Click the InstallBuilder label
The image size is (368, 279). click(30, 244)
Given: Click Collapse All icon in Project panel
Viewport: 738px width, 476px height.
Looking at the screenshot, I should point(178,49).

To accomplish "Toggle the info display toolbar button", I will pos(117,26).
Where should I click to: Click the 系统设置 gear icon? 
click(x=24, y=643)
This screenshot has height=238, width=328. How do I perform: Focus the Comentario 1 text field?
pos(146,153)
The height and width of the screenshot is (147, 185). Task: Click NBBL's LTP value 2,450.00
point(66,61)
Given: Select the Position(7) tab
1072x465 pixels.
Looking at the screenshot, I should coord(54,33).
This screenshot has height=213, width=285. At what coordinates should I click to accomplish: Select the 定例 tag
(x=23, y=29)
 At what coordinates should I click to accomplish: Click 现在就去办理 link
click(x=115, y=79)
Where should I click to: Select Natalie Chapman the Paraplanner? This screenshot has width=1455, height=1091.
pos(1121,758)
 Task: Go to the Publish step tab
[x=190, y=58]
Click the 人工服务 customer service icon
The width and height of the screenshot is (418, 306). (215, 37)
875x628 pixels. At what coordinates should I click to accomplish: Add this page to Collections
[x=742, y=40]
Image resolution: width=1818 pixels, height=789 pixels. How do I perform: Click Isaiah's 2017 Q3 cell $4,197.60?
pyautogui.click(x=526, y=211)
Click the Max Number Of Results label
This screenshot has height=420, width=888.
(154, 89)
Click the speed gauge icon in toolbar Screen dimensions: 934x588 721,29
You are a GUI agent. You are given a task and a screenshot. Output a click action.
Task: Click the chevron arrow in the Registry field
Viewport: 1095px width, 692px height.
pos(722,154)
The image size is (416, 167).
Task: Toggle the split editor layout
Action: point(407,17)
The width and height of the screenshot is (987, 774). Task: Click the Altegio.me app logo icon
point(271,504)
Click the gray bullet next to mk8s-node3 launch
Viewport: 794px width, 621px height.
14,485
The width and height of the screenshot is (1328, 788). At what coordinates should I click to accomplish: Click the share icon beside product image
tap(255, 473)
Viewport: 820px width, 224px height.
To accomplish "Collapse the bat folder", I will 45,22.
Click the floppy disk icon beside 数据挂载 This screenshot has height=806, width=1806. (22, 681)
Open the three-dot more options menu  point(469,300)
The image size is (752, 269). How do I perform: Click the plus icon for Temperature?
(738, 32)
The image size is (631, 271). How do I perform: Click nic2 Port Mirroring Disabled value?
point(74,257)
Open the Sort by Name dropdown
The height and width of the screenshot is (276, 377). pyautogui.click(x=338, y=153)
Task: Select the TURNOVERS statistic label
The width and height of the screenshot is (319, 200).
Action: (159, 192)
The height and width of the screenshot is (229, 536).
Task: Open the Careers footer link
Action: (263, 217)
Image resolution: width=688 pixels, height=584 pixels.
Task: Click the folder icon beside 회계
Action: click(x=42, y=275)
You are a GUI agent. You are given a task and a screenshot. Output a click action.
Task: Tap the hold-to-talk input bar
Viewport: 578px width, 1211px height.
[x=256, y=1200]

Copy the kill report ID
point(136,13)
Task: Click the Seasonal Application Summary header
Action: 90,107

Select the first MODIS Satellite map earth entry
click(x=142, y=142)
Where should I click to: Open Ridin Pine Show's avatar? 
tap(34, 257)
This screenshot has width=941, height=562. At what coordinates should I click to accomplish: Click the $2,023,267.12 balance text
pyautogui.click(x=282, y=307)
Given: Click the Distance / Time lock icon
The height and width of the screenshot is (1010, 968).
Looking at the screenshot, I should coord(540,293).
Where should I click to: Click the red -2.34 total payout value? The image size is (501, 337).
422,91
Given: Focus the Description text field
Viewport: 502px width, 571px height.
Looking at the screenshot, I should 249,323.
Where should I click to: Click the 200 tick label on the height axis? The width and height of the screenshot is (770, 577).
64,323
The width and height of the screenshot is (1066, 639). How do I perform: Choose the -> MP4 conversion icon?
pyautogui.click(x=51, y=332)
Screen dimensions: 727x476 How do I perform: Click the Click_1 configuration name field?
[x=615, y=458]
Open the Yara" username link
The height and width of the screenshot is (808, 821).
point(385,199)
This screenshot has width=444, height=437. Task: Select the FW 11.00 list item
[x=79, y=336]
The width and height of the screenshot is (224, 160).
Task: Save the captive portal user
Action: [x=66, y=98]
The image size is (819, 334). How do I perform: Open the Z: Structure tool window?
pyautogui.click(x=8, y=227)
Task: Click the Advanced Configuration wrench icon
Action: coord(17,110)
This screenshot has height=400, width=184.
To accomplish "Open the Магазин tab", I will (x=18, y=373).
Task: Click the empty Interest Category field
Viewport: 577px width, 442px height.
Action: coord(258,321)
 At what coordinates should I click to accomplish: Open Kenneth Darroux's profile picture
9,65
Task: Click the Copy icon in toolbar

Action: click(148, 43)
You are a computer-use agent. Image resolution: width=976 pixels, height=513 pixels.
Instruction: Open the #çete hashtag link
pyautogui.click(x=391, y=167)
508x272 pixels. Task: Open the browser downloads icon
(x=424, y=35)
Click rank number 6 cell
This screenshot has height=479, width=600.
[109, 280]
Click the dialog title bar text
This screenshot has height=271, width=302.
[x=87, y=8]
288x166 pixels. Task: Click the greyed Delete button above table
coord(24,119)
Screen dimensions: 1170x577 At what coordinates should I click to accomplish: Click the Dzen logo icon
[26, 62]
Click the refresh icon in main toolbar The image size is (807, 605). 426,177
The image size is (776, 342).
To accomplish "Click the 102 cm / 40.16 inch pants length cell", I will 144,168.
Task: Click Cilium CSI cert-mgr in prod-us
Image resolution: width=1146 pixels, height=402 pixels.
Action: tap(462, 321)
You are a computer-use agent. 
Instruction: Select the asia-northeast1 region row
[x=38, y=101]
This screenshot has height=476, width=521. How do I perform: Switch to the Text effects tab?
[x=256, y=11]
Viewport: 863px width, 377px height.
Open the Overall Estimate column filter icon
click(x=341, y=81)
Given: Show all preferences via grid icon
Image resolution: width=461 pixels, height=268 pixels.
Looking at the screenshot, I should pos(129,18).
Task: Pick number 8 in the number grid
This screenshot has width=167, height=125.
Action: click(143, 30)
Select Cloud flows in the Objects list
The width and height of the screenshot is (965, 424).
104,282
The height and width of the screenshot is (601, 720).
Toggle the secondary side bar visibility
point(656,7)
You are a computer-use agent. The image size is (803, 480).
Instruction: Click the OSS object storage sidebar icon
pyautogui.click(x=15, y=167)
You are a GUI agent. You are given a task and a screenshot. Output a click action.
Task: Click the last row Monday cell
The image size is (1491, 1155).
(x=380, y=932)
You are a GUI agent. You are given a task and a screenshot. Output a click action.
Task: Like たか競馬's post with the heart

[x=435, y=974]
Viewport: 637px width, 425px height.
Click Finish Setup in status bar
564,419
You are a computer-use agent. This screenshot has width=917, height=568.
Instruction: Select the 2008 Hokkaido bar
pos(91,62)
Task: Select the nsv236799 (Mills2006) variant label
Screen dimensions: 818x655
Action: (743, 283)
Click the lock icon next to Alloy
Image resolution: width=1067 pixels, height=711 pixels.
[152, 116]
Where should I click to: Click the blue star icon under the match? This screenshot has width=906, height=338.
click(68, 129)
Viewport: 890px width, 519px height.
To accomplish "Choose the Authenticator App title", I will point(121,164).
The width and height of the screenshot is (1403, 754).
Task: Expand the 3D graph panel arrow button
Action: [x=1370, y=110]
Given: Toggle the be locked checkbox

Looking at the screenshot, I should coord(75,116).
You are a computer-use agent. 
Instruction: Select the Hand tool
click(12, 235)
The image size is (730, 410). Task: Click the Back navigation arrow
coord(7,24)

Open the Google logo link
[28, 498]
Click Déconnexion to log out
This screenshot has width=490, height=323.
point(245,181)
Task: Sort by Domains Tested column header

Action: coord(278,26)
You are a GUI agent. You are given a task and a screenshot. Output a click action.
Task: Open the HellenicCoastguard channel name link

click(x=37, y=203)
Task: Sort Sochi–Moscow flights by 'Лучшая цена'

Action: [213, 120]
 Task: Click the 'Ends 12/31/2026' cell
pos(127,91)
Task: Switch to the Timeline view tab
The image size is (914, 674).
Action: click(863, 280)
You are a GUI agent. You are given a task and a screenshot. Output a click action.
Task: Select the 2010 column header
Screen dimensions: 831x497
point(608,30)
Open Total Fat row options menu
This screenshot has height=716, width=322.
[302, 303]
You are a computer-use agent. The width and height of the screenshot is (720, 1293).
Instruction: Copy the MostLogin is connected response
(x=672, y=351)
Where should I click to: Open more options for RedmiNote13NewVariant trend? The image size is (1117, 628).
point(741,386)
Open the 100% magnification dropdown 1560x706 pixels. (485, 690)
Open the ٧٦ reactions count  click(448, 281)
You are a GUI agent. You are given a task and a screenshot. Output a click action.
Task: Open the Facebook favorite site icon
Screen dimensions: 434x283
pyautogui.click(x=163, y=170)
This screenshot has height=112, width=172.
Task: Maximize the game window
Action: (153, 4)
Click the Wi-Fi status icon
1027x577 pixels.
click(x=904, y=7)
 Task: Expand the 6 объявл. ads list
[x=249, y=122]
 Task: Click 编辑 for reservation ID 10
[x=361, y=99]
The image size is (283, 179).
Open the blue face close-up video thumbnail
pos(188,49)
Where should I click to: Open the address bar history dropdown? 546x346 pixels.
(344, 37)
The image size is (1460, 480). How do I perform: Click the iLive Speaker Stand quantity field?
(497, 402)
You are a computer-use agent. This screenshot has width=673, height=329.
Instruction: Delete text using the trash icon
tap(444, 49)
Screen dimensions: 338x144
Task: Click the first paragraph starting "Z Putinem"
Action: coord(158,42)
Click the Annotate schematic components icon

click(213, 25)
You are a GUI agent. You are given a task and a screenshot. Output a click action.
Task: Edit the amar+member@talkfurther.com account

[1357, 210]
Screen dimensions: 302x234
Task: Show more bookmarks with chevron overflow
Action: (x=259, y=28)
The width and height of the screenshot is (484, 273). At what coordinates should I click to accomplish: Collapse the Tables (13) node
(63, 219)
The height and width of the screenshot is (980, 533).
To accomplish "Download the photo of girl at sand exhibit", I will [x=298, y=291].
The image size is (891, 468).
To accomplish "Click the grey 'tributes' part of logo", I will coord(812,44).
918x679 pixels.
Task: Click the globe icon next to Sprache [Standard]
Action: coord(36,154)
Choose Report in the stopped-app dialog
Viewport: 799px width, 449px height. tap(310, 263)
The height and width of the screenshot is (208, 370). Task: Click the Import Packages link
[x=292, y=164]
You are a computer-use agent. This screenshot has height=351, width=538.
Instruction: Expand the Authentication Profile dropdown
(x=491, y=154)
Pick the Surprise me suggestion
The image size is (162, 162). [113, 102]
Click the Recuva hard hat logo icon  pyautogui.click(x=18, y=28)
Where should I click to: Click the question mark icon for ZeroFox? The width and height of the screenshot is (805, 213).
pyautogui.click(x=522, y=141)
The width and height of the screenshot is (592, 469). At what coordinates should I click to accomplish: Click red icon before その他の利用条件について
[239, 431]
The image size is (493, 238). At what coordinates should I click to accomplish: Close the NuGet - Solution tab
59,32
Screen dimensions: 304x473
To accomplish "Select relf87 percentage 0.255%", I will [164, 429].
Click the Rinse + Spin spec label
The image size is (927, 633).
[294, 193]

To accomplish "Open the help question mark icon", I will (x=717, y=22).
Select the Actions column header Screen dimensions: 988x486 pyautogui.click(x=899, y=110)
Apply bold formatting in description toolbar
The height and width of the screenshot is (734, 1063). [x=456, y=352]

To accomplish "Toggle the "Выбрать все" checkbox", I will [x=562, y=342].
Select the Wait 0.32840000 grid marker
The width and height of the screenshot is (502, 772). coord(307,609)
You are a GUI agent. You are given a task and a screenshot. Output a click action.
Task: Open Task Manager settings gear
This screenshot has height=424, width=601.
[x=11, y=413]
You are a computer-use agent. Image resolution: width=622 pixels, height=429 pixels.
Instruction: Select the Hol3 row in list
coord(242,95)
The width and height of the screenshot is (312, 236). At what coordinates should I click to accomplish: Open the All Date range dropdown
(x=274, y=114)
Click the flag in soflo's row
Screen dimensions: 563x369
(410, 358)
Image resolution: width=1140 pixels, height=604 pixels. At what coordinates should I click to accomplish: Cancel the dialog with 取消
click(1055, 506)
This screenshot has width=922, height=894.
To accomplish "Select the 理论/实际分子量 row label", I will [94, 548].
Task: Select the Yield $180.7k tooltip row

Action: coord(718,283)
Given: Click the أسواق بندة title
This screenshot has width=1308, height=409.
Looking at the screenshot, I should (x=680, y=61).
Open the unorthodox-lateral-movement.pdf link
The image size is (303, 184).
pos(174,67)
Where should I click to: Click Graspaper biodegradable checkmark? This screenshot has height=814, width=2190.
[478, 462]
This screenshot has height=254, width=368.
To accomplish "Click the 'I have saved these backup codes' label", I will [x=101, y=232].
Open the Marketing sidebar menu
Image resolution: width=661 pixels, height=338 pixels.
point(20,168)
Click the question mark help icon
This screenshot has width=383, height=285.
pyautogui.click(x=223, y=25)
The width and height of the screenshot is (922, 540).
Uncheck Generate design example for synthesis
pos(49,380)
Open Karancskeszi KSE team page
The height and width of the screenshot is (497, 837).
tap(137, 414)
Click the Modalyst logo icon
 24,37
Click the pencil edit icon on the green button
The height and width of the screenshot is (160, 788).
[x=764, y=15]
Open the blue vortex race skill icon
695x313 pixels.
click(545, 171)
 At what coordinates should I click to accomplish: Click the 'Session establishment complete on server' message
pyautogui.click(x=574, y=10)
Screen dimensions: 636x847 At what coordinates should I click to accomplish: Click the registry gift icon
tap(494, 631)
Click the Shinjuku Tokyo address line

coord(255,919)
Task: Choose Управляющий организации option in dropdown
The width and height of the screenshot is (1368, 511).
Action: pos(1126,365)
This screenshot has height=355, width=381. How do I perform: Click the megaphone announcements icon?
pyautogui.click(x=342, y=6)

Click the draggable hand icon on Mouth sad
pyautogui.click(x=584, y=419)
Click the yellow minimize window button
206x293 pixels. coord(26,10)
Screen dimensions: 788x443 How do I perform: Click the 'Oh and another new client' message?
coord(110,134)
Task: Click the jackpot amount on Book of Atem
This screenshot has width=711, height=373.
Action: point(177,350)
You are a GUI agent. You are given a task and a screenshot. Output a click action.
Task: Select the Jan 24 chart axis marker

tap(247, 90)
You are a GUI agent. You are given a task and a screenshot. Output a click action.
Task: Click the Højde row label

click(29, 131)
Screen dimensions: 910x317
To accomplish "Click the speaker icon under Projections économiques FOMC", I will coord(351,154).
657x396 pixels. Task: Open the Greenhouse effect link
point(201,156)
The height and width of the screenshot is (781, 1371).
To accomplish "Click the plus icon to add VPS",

____

**Activity**.
Taking the entries above, print exactly the lines starting at the line with "Where should I click to: Open the" and ending at the line with "Screen dimensions: 304x473", both included.

**Written answer**.
Where should I click to: Open the address bar history dropdown? 546x346 pixels.
(344, 37)
The image size is (1460, 480). How do I perform: Click the iLive Speaker Stand quantity field?
(497, 402)
You are a computer-use agent. This screenshot has width=673, height=329.
Instruction: Delete text using the trash icon
tap(444, 49)
Screen dimensions: 338x144
Task: Click the first paragraph starting "Z Putinem"
Action: coord(158,42)
Click the Annotate schematic components icon

click(213, 25)
You are a GUI agent. You are given a task and a screenshot. Output a click action.
Task: Edit the amar+member@talkfurther.com account

[1357, 210]
Screen dimensions: 302x234
Task: Show more bookmarks with chevron overflow
Action: (x=259, y=28)
The width and height of the screenshot is (484, 273). At what coordinates should I click to accomplish: Collapse the Tables (13) node
(63, 219)
The height and width of the screenshot is (980, 533).
To accomplish "Download the photo of girl at sand exhibit", I will [x=298, y=291].
The image size is (891, 468).
To accomplish "Click the grey 'tributes' part of logo", I will coord(812,44).
918x679 pixels.
Task: Click the globe icon next to Sprache [Standard]
Action: coord(36,154)
Choose Report in the stopped-app dialog
Viewport: 799px width, 449px height. tap(310, 263)
The height and width of the screenshot is (208, 370). Task: Click the Import Packages link
[x=292, y=164]
You are a computer-use agent. This screenshot has height=351, width=538.
Instruction: Expand the Authentication Profile dropdown
(x=491, y=154)
Pick the Surprise me suggestion
The image size is (162, 162). [113, 102]
Click the Recuva hard hat logo icon  pyautogui.click(x=18, y=28)
Where should I click to: Click the question mark icon for ZeroFox? The width and height of the screenshot is (805, 213).
pyautogui.click(x=522, y=141)
The width and height of the screenshot is (592, 469). At what coordinates should I click to accomplish: Click red icon before その他の利用条件について
[239, 431]
The image size is (493, 238). At what coordinates should I click to accomplish: Close the NuGet - Solution tab
59,32
Screen dimensions: 304x473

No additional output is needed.